The mouse that roared
Though he doubts the virus will become more virulent, Toner emphasized it could do sufficient damage in its present form. "We can expect an awful lot of people in the fall to have flu and it may be a pretty bad flu season just because of the number of infections," he says. "[Vaccine production] will be largely driven by what happens in the Southern Hemisphere. If we see lots of cases of this novel H1N1 in South America and Australia, then clearly we will be making vaccine for the Northern Hemisphere."
Yet as this issue went to press, the erstwhile "swine" flu — a moniker dropped because of misinformed pig culling and avoidance of pork consumption– was starting to be viewed more like the mouse that roared. Even with the WHO threat level ratcheted up to 5 out of 6 — indicating continuing international transmission of a novel flu virus and a "strong signal that a pandemic is imminent" — the CDC had to take the extraordinary step of discouraging "swine flu parties."

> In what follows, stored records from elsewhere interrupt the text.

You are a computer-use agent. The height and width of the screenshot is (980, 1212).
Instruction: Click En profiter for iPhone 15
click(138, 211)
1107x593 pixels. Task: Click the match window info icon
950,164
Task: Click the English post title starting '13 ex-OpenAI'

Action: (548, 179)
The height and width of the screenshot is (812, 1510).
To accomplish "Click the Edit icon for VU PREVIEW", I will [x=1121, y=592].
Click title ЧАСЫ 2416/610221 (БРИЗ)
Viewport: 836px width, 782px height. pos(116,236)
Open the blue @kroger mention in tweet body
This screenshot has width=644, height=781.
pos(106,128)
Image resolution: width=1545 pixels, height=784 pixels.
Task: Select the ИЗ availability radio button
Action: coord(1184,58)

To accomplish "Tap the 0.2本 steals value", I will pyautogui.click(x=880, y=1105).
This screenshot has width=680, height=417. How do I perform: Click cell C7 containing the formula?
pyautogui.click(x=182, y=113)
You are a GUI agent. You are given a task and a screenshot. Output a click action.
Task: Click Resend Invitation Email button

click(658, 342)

These are gatherings during which people feel safe enough to have close contact with a person who has novel H1N1 flu in order to become infected with the virus. "The intent of these parties is to become infected with what for many people has been a mild disease, in the hope of having natural immunity to the novel H1N1 flu virus that might circulate later and cause more severe disease," the CDC stated. "While the disease seen in the current novel H1N1 flu outbreak has been mild for many people, it has been severe and even fatal for others. There is no way to predict with certainty what the outcome will be for an individual or, equally important, for others to whom the intentionally infected person may spread the virus."
Presumably, no such warning was needed in Mexico.
Reference
- Silva-Zolezzi I, Hidalgo-Miranda A, Estrad-Gil J, et al. Analysis of genomic diversity in Mexican Mestizo populations to develop genomic medicine in Mexico. Proc Natl Acad Sci U.S.A. 2009; DOI: 10.1073/pnas.0903045106.